PROMPT:
Answer these about the water reclamation thread:
(a) What size is the building Mike2coat has to pressure wash?
(b) What does DunriteNJ say the abbreviation AHJ stands for?
(c) What does DunriteNJ's friend clean at night?

--- Begin PAGE TEXT ---

# Water reclamation



## Mike2coat (Nov 12, 2013)

Is there a cheap and affective way to reclaim water? I have to pressure wash a small business 1 story, 50'*20. It is close to the street and I do not want to get any kind of fine. I was thinking waddles and a good shop vac.


----------



## DunriteNJ (Aug 15, 2014)

Mike2coat said:


> Is there a cheap and affective way to reclaim water? I have to pressure wash a small business 1 story, 50'*20. It is close to the street and I do not want to get any kind of fine. I was thinking waddles and a good shop vac.


I would be careful especially in Ca with all the water restriction stuff going on- i would think they are watching all PW closely

I would check with the Local AHJ (authority having Jurisdiction) beforehand 
Its amazing- everywhere is different on regulations (BMP's)

What kind of chems are you using to wash the building??

What are you doing with the water after you recover it? Are you transporting it or discharging on the clients private property

All ques- im sure you will need to have answers for

But yes- as long as you can contain the runoff if a shop Vac works then i would think your good

I have a friend out your way who cleans gas stations at night and he uses a shop vac-


----------



## Mike2coat (Nov 12, 2013)

--- End PAGE TEXT ---
--- Begin PROVIDED MATERIAL ---

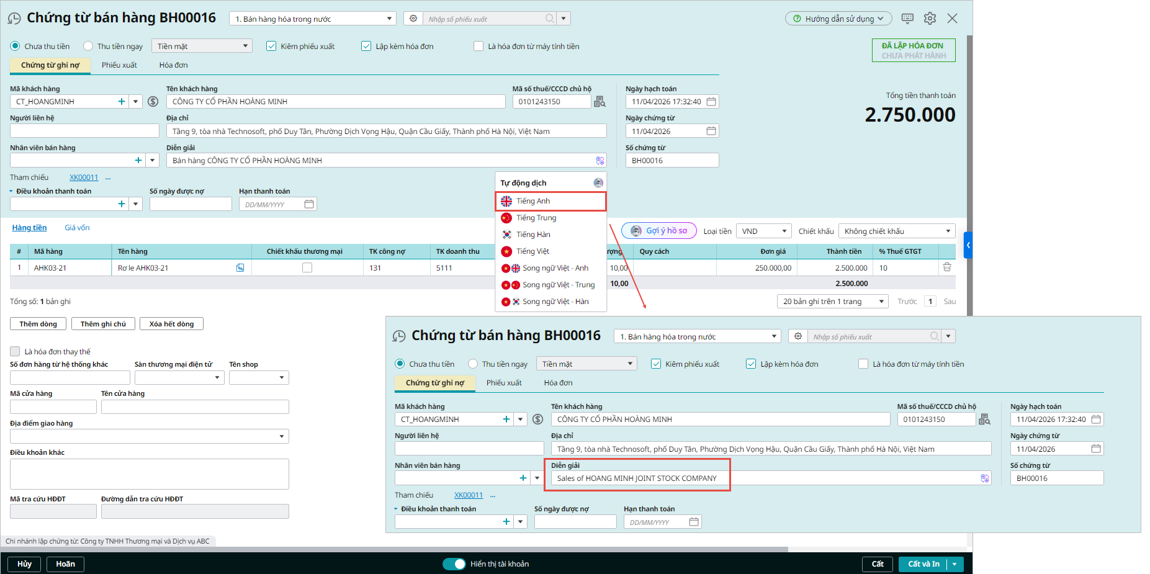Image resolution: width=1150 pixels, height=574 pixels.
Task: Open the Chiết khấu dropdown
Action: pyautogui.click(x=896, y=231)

--- End PROVIDED MATERIAL ---

EXERCISE ANSWER:
(a) It is a one-story small business measuring 50'*20.
(b) Authority having jurisdiction.
(c) Gas stations.